__Sayfa alıntısı__:
^^^^^^^^^^^^^^^^
Eğitim, sağlık, ulaşım gibi harcamalar
enflasyonun üzerinde zamlanmıştır.
Bir zamanlar fakirin yemeği olan kuru
fasulye, pilav lüks gıda maddesi haline gelmiştir.
Kırmızı etin yalnızca adı kalmıştır.
Sebze, meyve el yakmaktadır.
İlaca %46, giyime %33, gazeteye %28,
dergiye %51 zam gelmiş memurun, emeklinin beli iyiden iyiye bükülmüştür.
Ekmeğimiz bile %13,5 zamlanmıştır.
Buna rağmen memurlara 2020 yılı için
%4+4, 2021 için ise %3+3 zam yapılması öngörülmüş, adeta ekonomi ile maaş
zamlarının ilişkisi tamamen kesilmiştir.
TÜİK’in bu rakamları aldığı yerleri
doğrusu merak ediyoruz.
Eğer TÜİK’in rakamları gerçekse TÜİK bir
market açsın, hepimiz oradan alışveriş yapalım, bizim de enflasyonumuz TÜİK’in
enflasyonu ile eşitlensin.
Yeniden değerleme oranları %22,58 olarak
belirlenirken memur maaşlarına %4+4 zam yapmak hangi vicdanla, hangi adalet
anlayışıyla bağdaşır?
^^^^^^^^^^^^^^^^
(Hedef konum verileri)

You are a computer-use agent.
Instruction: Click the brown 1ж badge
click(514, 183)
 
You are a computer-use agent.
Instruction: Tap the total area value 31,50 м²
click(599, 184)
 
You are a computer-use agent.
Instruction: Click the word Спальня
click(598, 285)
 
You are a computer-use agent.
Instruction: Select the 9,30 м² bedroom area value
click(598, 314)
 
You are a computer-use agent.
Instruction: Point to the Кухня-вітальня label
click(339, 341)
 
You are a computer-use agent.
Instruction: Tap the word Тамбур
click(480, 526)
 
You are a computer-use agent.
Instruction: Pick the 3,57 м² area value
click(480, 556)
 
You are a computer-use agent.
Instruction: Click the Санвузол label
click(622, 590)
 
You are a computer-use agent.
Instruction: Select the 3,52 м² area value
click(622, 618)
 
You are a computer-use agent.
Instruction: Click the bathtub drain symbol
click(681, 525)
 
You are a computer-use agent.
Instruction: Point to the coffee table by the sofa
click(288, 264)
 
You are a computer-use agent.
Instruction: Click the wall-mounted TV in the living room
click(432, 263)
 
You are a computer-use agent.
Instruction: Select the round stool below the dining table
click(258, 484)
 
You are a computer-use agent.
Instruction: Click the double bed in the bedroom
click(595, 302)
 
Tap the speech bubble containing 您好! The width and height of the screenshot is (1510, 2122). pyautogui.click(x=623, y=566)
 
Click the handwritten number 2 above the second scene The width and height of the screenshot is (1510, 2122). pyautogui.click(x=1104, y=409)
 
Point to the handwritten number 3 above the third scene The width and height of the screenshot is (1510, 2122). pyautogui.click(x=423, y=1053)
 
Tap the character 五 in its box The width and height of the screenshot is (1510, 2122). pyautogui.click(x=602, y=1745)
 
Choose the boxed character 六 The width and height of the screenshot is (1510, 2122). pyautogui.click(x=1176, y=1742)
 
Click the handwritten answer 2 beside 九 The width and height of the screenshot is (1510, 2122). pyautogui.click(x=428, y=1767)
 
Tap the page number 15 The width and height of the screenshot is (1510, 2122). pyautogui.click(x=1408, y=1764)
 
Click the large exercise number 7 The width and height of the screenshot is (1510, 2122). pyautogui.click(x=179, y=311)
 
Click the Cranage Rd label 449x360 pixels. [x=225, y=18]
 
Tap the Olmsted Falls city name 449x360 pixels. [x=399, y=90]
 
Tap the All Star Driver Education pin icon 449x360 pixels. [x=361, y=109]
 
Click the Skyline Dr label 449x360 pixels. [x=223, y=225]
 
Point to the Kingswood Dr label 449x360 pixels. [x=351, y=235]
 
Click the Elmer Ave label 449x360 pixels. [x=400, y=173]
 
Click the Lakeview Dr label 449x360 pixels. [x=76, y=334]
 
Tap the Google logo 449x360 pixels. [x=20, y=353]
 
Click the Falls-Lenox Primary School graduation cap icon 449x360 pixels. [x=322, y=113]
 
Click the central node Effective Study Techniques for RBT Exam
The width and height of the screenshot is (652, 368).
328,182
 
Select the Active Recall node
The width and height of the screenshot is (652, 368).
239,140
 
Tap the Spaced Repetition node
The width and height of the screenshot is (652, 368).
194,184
^^^^^^^^^^^^^^^^
__Görev tanımı 1__:
Enflasyon ve memur maaşları hakkındaki metne göre ekmeğe yüzde kaç zam gelmiştir?
__Görev tanımı 2__:
Aşağıdaki ifadelerin enflasyon ve memur maaşları hakkındaki metinle uyuşup uyuşmadığını belirtin ve her biri için metinden belirleyici sözleri aynen alıntılayın.
(a) Dergiye gelen zam, ilaca gelen zamdan yüksektir.
(b) Memurlara 2021 yılı için %4+4 zam yapılması öngörülmüştür.
(c) Yeniden değerleme oranları %22,58 olarak belirlenmiştir.
__Görev tanımı 3__:
Enflasyon ve memur maaşları hakkındaki metni kaldığı yerden devralıp sürdürün.
Veriler, enflasyon ve memur maaşları hakkındaki metinden ayrı bir malzemedir.

__Beklenen çıktı 1__:
Ekmeğe %13,5 zam gelmiştir.

__Beklenen çıktı 2__:
(a) Evet: "İlaca %46, giyime %33, gazeteye %28, dergiye %51 zam gelmiş"
(b) Hayır: "2021 için ise %3+3 zam yapılması öngörülmüş"
(c) Evet: "Yeniden değerleme oranları %22,58 olarak belirlenirken"

__Beklenen çıktı 3__:
Gerçekler ortadayken çocuk parası, aile
yardımı, doğum, ölüm yardımları, ek ödemeler, ek dersler, fazla mesai ücretleri
ve tazminatlara da ayrıca bir artış yapılmamıştır.
Duruma bakıldığında bu yıl da maaşların
eriyeceği, alım gücünün düşeceği açıktır.
Toplu sözleşme tiyatrosuyla
memurlarımız, 2021 yılı sonuna kadar devreden çıkarılmıştır.
Memurların ekonomik ateşin ortasına
atıldığı şu günlerde dahi malum konfederasyon memurların haklarını korumayı
akıl edememekte, başını kuma gömmektedir.
Bugün memurlarımız maaşlarını aldılar ve
acı gerçekle yüzleştiler.
Biz, Türkiye Kamu-Sen olarak sürekli
gerçekleri dile getiriyor, maaş zamlarının yetersiz olduğunu, verilen sözlerin
tutulmadığını ifade ediyor, acil çözüm bekleyen sorunlar için bir memur paketi
hazırlanmasını istiyoruz.
Malum konfederasyon ise durumdan hoşnut
olacak ki, eriyen maaşlara, unutulan 3600 ek gösterge vaadine, yardımcı
hizmetlilere, haksızlıkların kaynağı mülakata, sözleşmelilerin kadroya
geçirilmesine, gelir vergisi mağduriyetine, bayram ikramiyesine ve emekli
maaşlarına dair tek bir kelime etmiyor.
Bugün, memurlar maaşlarını aldılar.
Yani takke düştü, kel göründü.
Türkiye Kamu-Sen dün de meydanlardaydı;
bugün de meydanlarda…
Dün ne dediyse, bugün de aynısını
söylüyor.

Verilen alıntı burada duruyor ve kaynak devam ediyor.